The Commission imposes the fine provided for in Article 23 of Regulation No 1/2003 on the undertakings which adopted the practices in question or on those responsible for them at the date of its decision. The imputability of the infringement gives rise to difficulties where the offending undertaking has undergone restructuring i.e. a change in its structural organization or corporate form, since the date on which the infringement was committed. Restructuring may consist of a merger, a merger-absorption, a transfer of shares, a partial contribution of assets, etc.

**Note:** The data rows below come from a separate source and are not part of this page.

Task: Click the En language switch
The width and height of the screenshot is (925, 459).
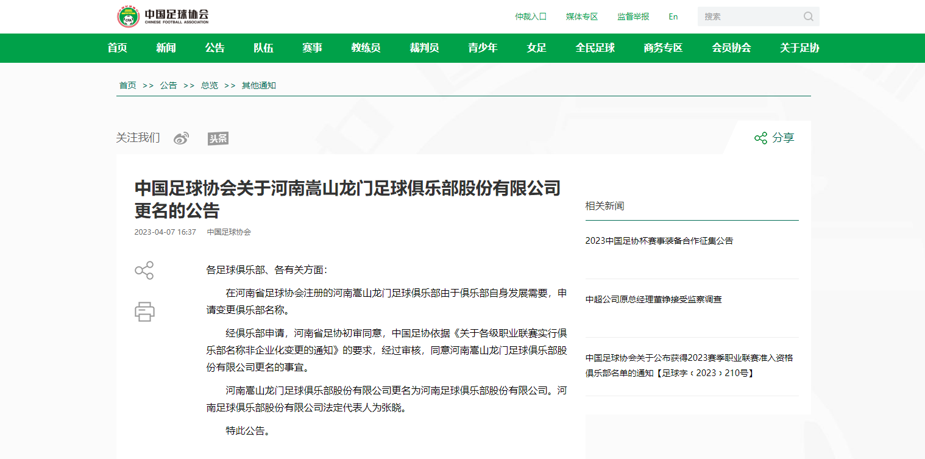Action: [673, 17]
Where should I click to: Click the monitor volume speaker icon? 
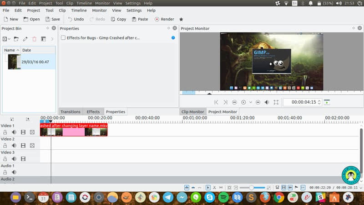click(x=267, y=102)
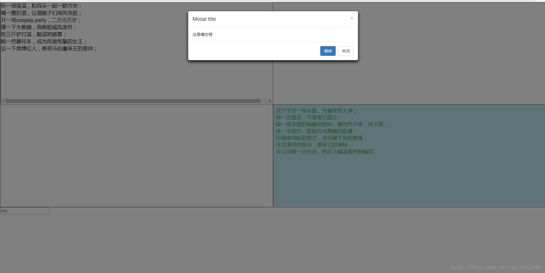Click the green line starting with 仰望喀纳斯的星空

point(321,138)
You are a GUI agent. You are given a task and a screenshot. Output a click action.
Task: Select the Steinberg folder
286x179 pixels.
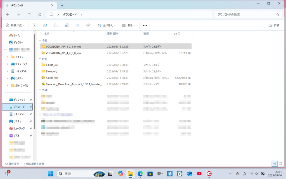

According to the competition authorities, in the event of an undertaking’s reorganization, the infringement must be imputed to the entity that ensures the economic and functional continuity of the perpetrator of the anticompetitive behavior. The analysis is broken down into three stages. The first consists in identifying the undertaking that committed the infringement; the second in verifying whether, following restructuring, that undertaking still exists or has been liquidated; the third in determining liability. If the undertaking subsists, it remains liable, otherwise the infringement is attributable to the undertaking to which the material and human resources that contributed to the commission of the infringement have been transferred. Different scenarios may arise:

– Merger or merger by absorption : the infringement is attributable to the entity resulting from the merger of the two undertakings that adopted the restrictive behaviors, since it ensures the economic and functional continuity of these undertakings. In the case of a merger-absorption, the acquiring undertaking is liable for infringements committed by the absorbed undertaking prior to the transaction, even if the assets that contributed to the infringement were previously transferred to a third party. Where the merger takes place between two related companies, the Commission is entitled to impute liability for the infringement to the acquiring company without having to seek the possible liability of their parent company.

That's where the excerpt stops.